The model’s equations of motion are of the form (Kuo and Zajac 1993):

$$M(\theta )\ddot{\theta } = V(\theta ,\dot{\theta }) + G(\theta ) + T + W(a) $$

(1)

where θ is a vector of joint angles, M is the mass matrix, V is a vector of velocity-dependent terms, G is a vector of gravity-dependent terms, T is a vector of joint torques, and W is a vector dependent on external perturbation magnitude a. The inertial parameters for the models were found by incorporating a series of 27 anthropometric measurements into a nonlinear regression model of the body segments (Yeadon and Morlock 1989). We used Eq. 1 in inverse dynamics computations to estimate joint torques (Kuo 1998), and also in the feedback control model (Fig. 2). We also developed a 4-segment model, including knee motion, to quantify the advantages of a more complex model (see Discussion).

These equations of motion were incorporated in a feedback control model of postural responses to perturbations of the support surface. We used a linear state feedback control (Barin 1989; Kuo 1995), producing joint torques as a function of the joint angles and velocities to stabilize the body (see Fig. 2). We assumed that the CNS can either directly sense or indirectly estimate the equivalent of the state information \(x = {\left[ {\theta _{{{\text{ank}}}} \;\theta _{{{\text{hip}}}} \;\dot{\theta }_{{{\text{ank}}}} \;\dot{\theta }_{{{\text{hip}}}} } \right]}^{T} \). The control task was to produce joint torques \( u{\mathop = \limits^\delta }T \) with the feedback law:

$$u = K{\left( {x - x_{{{\text{ref}}}} } \right)} $$

(2)

where K is the (2×4) feedback control gain matrix, and x _ref is the state corresponding to the upright reference position. The state equations, linearized about the upright vertical position, are of the form:

$$ \dot{x} = Ax + Bu + w $$

(3)

where A, and B are system matrices, and w describes perturbation. Combining Eqs. 2 and 3 yields the closed-loop system:

$$ \dot{x} = {\left( {A - BK} \right)}x + w $$

(4)

whose stability depends on the quantity (A--BK). For a given subject, A and B are relatively fixed, and the gain (K) is selected by the CNS. The selection of K effectively determines the postural response strategy. The movement resulting from a perturbation can be predicted from initial conditions and the perturbation magnitude (w), resulting in simulated state and torque trajectories over time, x _sim and u _sim, respectively.

We used optimization to describe the postural response strategy in terms of the feedback parameters. The objective was to minimize the sum-squared, normalized deviations of the model states x _sim from the experimental data x _exp and the model torques u _sim from the data u _exp:

$$J(K) = {\sum {\delta x^{T} Q\delta x + \delta u^{T} \delta u} } $$

(5)

where \( \delta {\text{x}}{\mathop = \limits^\Delta }{\left( {x_{{\exp }} - x_{{{\text{sim}}}} } \right)}/{\left| {x_{{\exp }} } \right|},\;\delta {\text{u}}{\mathop = \limits^\Delta }{\left( {u_{{\exp }} - u_{{{\text{sim}}}} } \right)}/{\left| {u_{{\exp }} } \right|} \) and the summation occurs over samples of recorded data.
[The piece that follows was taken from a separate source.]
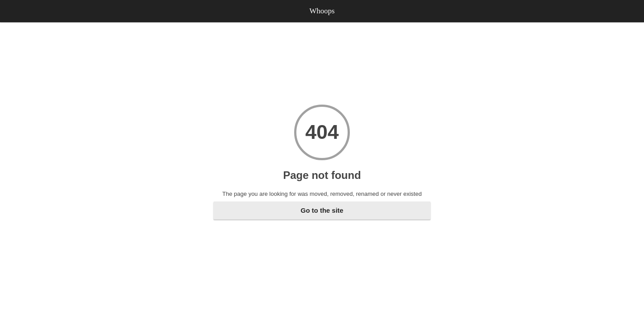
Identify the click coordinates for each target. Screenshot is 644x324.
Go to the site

The Q matrix was used to weight the relative contributions of errors in state and control, and was chosen to be Q=0.01I ^4×4 where I is the identity matrix. This places equal weighting on all states relative to each other, with the overall scaling factor of 0.01 chosen to place some weighting on matching experimentally-derived joint torques. One constraint was placed on the optimization, requiring a stable closed-loop system, i.e., eigenvalues of the system matrix having nonpositive real parts. Therefore, the constrained optimization problem is written mathematically as follows:

$$ {\mathop {\min }\limits_K }\;J(K)\;{\text{subject}}\;{\text{to}}\;\operatorname{Re} {\left\{ {{\text{eig}}{\left( {A - BK} \right)}} \right\}} \leqslant 0 $$

(6)

To perform the optimization, we used a sequential quadratic programming (SQP) algorithm, one of many algorithms that can minimize a quadratic objective subject to nonlinear constraints (Shittowski 1985). We repeated the optimization multiple times using random initial guesses for K, to check for local minima in the optimization. As a measure of the degree of fit, we calculated R ² for each fit using the same relative weightings of Eq. 5.